--- START OF WORKING DATA ---

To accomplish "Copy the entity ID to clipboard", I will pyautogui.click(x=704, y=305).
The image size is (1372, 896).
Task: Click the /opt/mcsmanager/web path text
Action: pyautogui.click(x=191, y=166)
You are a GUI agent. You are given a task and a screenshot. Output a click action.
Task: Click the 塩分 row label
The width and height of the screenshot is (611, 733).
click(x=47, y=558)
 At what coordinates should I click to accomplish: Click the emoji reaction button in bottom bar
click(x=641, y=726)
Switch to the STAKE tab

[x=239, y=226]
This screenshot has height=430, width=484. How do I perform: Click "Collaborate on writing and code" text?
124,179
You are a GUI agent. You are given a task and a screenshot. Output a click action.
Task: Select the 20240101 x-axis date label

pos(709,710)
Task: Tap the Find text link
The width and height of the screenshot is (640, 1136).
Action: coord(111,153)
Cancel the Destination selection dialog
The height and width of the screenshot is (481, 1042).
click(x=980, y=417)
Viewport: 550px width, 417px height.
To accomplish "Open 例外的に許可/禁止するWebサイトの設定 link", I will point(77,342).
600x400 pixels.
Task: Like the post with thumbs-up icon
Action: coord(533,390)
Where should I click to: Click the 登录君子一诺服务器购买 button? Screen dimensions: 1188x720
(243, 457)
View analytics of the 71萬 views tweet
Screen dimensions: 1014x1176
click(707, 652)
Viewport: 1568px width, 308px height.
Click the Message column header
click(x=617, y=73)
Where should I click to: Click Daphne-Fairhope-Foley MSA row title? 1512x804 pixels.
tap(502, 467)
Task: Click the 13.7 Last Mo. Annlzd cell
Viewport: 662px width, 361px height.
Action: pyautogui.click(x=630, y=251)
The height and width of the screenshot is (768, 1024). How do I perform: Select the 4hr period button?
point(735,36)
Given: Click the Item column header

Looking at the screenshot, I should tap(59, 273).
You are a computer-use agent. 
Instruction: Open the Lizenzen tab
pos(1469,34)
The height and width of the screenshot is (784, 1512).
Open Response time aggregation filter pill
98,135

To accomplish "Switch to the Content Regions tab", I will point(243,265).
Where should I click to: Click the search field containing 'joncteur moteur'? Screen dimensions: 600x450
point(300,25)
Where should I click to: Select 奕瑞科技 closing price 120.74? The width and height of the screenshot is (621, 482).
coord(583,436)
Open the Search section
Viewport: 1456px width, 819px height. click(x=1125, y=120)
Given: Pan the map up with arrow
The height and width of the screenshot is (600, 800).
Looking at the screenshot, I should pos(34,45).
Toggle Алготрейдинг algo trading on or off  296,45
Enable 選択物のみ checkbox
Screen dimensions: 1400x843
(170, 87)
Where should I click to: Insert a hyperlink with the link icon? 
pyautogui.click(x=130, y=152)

--- END OF WORKING DATA ---

→ **EXERCISE GOAL**
Arrange every line of the records above as a JSON list of strings, one string per line, and leave out the blank lines.

→ **SOLUTION TO THE EXERCISE**
[
  "To accomplish \"Copy the entity ID to clipboard\", I will pyautogui.click(x=704, y=305).",
  "The image size is (1372, 896).",
  "Task: Click the /opt/mcsmanager/web path text",
  "Action: pyautogui.click(x=191, y=166)",
  "You are a GUI agent. You are given a task and a screenshot. Output a click action.",
  "Task: Click the 塩分 row label",
  "The width and height of the screenshot is (611, 733).",
  "click(x=47, y=558)",
  " At what coordinates should I click to accomplish: Click the emoji reaction button in bottom bar",
  "click(x=641, y=726)",
  "Switch to the STAKE tab",
  "[x=239, y=226]",
  "This screenshot has height=430, width=484. How do I perform: Click \"Collaborate on writing and code\" text?",
  "124,179",
  "You are a GUI agent. You are given a task and a screenshot. Output a click action.",
  "Task: Select the 20240101 x-axis date label",
  "pos(709,710)",
  "Task: Tap the Find text link",
  "The width and height of the screenshot is (640, 1136).",
  "Action: coord(111,153)",
  "Cancel the Destination selection dialog",
  "The height and width of the screenshot is (481, 1042).",
  "click(x=980, y=417)",
  "Viewport: 550px width, 417px height.",
  "To accomplish \"Open 例外的に許可/禁止するWebサイトの設定 link\", I will point(77,342).",
  "600x400 pixels.",
  "Task: Like the post with thumbs-up icon",
  "Action: coord(533,390)",
  "Where should I click to: Click the 登录君子一诺服务器购买 button? Screen dimensions: 1188x720",
  "(243, 457)",
  "View analytics of the 71萬 views tweet",
  "Screen dimensions: 1014x1176",
  "click(707, 652)",
  "Viewport: 1568px width, 308px height.",
  "Click the Message column header",
  "click(x=617, y=73)",
  "Where should I click to: Click Daphne-Fairhope-Foley MSA row title? 1512x804 pixels.",
  "tap(502, 467)",
  "Task: Click the 13.7 Last Mo. Annlzd cell",
  "Viewport: 662px width, 361px height.",
  "Action: pyautogui.click(x=630, y=251)",
  "The height and width of the screenshot is (768, 1024). How do I perform: Select the 4hr period button?",
  "point(735,36)",
  "Given: Click the Item column header",
  "Looking at the screenshot, I should tap(59, 273).",
  "You are a computer-use agent. ",
  "Instruction: Open the Lizenzen tab",
  "pos(1469,34)",
  "The height and width of the screenshot is (784, 1512).",
  "Open Response time aggregation filter pill",
  "98,135",
  "To accomplish \"Switch to the Content Regions tab\", I will point(243,265).",
  "Where should I click to: Click the search field containing 'joncteur moteur'? Screen dimensions: 600x450",
  "point(300,25)",
  "Where should I click to: Select 奕瑞科技 closing price 120.74? The width and height of the screenshot is (621, 482).",
  "coord(583,436)",
  "Open the Search section",
  "Viewport: 1456px width, 819px height. click(x=1125, y=120)",
  "Given: Pan the map up with arrow",
  "The height and width of the screenshot is (600, 800).",
  "Looking at the screenshot, I should pos(34,45).",
  "Toggle Алготрейдинг algo trading on or off  296,45",
  "Enable 選択物のみ checkbox",
  "Screen dimensions: 1400x843",
  "(170, 87)",
  "Where should I click to: Insert a hyperlink with the link icon? ",
  "pyautogui.click(x=130, y=152)"
]